Ans – There are two primary alkyl halides having the formula, C4H9Br. They are n -butyl bromide and isobutyl bromide.

Therefore, compound (a) is either n−butyl bromide or isobutyl bromide.

Now, compound (a) reacts with Na metal to give compound (b) of molecular formula, C₈H_18, which is different from the compound formed when n−butyl bromide reacts with Na metal. Hence, compound (a) must be isobutyl bromide.

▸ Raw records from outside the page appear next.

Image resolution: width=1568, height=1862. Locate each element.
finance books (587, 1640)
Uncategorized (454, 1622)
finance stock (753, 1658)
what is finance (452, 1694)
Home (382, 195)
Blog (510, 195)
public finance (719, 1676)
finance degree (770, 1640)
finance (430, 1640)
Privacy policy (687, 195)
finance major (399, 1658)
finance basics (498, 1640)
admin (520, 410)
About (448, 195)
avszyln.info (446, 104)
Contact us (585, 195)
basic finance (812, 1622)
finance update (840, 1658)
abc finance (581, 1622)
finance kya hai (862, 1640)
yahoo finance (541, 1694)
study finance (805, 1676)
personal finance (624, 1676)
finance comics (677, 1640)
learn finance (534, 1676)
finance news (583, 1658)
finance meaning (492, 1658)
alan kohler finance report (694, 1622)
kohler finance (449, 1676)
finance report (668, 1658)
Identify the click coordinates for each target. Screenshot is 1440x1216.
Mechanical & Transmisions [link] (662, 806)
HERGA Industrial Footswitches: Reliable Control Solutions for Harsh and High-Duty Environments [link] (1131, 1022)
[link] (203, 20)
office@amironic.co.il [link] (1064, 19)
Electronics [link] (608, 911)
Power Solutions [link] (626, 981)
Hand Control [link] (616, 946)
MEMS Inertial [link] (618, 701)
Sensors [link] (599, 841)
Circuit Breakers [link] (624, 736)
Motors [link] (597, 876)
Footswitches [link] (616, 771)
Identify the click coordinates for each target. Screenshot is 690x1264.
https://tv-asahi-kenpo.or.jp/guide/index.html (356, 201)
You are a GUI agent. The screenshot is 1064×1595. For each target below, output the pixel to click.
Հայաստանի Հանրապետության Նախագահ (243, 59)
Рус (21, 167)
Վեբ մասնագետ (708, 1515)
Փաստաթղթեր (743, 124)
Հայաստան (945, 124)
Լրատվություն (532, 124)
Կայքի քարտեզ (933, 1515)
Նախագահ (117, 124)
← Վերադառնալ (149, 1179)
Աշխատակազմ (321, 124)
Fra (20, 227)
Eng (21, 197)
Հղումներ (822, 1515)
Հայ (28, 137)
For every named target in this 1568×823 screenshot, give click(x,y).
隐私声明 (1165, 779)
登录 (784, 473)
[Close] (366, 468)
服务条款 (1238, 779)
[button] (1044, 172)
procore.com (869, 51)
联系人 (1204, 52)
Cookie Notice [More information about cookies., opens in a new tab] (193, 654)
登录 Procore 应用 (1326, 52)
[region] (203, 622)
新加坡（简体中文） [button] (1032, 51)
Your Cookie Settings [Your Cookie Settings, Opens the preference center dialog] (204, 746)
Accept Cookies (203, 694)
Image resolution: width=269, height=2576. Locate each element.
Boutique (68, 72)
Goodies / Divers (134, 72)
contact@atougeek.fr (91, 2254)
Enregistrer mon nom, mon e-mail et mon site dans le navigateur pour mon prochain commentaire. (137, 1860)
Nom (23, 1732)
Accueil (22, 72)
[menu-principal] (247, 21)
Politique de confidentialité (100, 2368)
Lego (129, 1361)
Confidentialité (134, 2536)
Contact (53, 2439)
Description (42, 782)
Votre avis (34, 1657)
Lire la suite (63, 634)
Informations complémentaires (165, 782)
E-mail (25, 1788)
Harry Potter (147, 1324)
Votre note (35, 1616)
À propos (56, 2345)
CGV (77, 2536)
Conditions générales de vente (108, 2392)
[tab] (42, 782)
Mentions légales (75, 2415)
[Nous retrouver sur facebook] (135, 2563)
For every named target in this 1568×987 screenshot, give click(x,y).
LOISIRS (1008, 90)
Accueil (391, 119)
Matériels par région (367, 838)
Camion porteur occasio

Also, compound (b) reacts with HBr to give compound (c) which is an isomer of (a). Hence, compound (c) is 2−bromo−2−methylpropane.

10.22 What happens when
(i) n-butyl chloride is treated with alcoholic KOH,
(ii) bromobenzene is treated with Mg in the presence of dry ether,
(iii) chlorobenzene is subjected to hydrolysis,
(iv) ethyl chloride is treated with aqueous KOH,
(v) methyl bromide is treated with sodium in the presence of dry ether, (vi) methyl chloride is treated with KCN?

Ans – (i) But-l-ene is produced when n-butyl chloride is treated with alcoholic KOH.